◎第58話・魔王城への招待

◎第58話・魔王城への招待


 冒険者の仕事に一区切りついて、ゆっくりしていたカイルのもとに、その報せは飛び込んできた。

「勇者ミレディが魔王に……!」

「左様。簡素ではありますが式典が開かれ、それを直接見たという者もおりました」

 ミレディが先代魔王からその力を継ぎ、魔王の領域でその宣言をしたという。なお、直前の魔王はそのまま息を引き取ったようだ。

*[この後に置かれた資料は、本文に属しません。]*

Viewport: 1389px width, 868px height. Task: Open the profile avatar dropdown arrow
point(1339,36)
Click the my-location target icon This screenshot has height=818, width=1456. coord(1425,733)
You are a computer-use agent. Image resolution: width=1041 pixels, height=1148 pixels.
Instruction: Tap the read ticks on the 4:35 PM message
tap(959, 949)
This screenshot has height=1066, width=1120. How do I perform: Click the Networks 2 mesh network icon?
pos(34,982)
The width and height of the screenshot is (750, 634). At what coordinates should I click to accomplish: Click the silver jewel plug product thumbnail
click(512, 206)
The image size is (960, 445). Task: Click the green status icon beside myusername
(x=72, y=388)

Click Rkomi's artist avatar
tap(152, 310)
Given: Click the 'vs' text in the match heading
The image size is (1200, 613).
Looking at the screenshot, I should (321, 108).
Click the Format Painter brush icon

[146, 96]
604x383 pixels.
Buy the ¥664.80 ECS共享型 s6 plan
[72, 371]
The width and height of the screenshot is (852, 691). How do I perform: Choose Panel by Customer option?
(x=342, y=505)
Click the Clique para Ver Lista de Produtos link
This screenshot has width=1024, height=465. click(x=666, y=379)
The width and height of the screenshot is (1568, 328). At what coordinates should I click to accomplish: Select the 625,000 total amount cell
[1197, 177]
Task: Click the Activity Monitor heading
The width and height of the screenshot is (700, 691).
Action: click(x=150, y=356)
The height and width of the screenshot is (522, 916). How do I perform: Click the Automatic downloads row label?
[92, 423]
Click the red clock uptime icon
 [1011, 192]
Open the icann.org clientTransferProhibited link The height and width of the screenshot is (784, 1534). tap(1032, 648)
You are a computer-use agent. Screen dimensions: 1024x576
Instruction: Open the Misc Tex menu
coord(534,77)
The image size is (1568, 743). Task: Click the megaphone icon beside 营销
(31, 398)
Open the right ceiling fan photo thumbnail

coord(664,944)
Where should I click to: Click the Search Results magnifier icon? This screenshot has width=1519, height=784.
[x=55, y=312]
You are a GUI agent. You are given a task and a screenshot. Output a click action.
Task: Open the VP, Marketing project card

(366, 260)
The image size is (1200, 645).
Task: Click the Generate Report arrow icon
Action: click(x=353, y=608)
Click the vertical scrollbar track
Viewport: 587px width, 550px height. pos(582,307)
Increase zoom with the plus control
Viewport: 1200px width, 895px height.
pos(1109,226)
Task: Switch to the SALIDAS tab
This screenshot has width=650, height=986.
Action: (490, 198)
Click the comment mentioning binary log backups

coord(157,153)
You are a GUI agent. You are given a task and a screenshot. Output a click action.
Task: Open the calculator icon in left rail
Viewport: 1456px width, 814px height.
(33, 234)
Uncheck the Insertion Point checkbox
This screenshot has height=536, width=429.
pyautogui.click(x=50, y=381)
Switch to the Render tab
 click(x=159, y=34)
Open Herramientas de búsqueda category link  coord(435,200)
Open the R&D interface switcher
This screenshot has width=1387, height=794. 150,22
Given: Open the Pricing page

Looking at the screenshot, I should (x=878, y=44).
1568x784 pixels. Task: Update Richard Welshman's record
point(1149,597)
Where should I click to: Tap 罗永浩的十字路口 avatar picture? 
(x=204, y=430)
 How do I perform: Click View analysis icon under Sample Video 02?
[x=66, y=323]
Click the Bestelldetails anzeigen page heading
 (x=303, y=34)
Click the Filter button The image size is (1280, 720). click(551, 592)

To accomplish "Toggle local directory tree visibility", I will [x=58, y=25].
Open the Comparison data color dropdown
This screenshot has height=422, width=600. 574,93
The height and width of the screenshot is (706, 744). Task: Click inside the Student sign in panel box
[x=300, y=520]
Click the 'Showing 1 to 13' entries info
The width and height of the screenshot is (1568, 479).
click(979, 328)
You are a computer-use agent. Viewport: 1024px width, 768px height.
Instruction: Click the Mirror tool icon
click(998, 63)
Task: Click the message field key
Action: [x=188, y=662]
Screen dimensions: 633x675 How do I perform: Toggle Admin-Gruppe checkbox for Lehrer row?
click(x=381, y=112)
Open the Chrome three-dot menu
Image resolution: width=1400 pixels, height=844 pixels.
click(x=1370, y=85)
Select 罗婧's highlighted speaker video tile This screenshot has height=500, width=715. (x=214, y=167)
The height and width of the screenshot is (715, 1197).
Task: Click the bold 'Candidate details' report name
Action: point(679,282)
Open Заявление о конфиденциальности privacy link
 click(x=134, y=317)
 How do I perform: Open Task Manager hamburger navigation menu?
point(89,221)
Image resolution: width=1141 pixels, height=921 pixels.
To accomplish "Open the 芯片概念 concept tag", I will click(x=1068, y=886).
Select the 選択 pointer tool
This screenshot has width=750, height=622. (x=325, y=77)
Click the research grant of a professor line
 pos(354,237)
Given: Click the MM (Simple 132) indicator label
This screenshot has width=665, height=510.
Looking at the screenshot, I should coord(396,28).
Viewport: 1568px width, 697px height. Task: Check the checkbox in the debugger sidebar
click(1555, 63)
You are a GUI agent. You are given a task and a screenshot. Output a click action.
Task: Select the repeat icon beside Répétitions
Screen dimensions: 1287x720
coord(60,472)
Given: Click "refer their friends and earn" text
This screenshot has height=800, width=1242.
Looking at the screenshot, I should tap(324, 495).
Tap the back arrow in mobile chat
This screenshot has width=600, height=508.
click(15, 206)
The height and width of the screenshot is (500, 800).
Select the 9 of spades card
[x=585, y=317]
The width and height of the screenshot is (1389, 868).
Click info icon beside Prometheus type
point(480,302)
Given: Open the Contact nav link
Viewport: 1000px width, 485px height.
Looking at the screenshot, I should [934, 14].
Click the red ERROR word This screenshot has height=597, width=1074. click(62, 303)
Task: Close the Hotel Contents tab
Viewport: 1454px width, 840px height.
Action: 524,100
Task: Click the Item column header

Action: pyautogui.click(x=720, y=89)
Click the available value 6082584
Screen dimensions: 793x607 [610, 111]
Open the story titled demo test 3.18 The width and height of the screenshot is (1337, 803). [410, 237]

 主に行商人が運んできたその情報は、瞬く間に王都中に広まったようだ。

「あの勇者、とうとう使命を捨てたのか」

「まあ……私たちも色々無茶をしたからね」

 レナスがぼそっと。

 しかしカイルは。

「無茶じゃないさ。僕たちは何も悪くない。いつだって仕掛けてきたのは勇者のほうじゃないか。僕たちが頑張って、本当に頑張って手に入れた勇者の剣をただでもらおうとしたり、四大魔道具も同じだ、あいつは勝手すぎるんだ。今回、勇者の使命を捨てたのも、あいつの勝手さを証明する事実じゃないかな」

「そうかもしれないけど……」

「しかしそうなると、別の意味で僕たちも困るな」

「というと?」

 セシリアが首をかしげる。

「僕たちは四大魔道具の制覇をした一党だ。勇者、もとい魔王を討つ任務を、国から命じられるかもしれない」

「そうかなあ。確かに魔王を討つ人間はいなくなっちゃったけど、それで私たちにお鉢が回るかな?」

「そうだぞカイル殿。強さや長旅の耐久力で言えば、大変言いにくいが、もっと上の連中がギルドにいるぞ」

「まあ、そうなんだよね。バーツさんとか、単独の冒険にかけては天才といわれているみたいだし」

 一見、あまりそういった繊細なことに向かなさそうなバーツは、繰り返し述べるが単独冒険の天才である。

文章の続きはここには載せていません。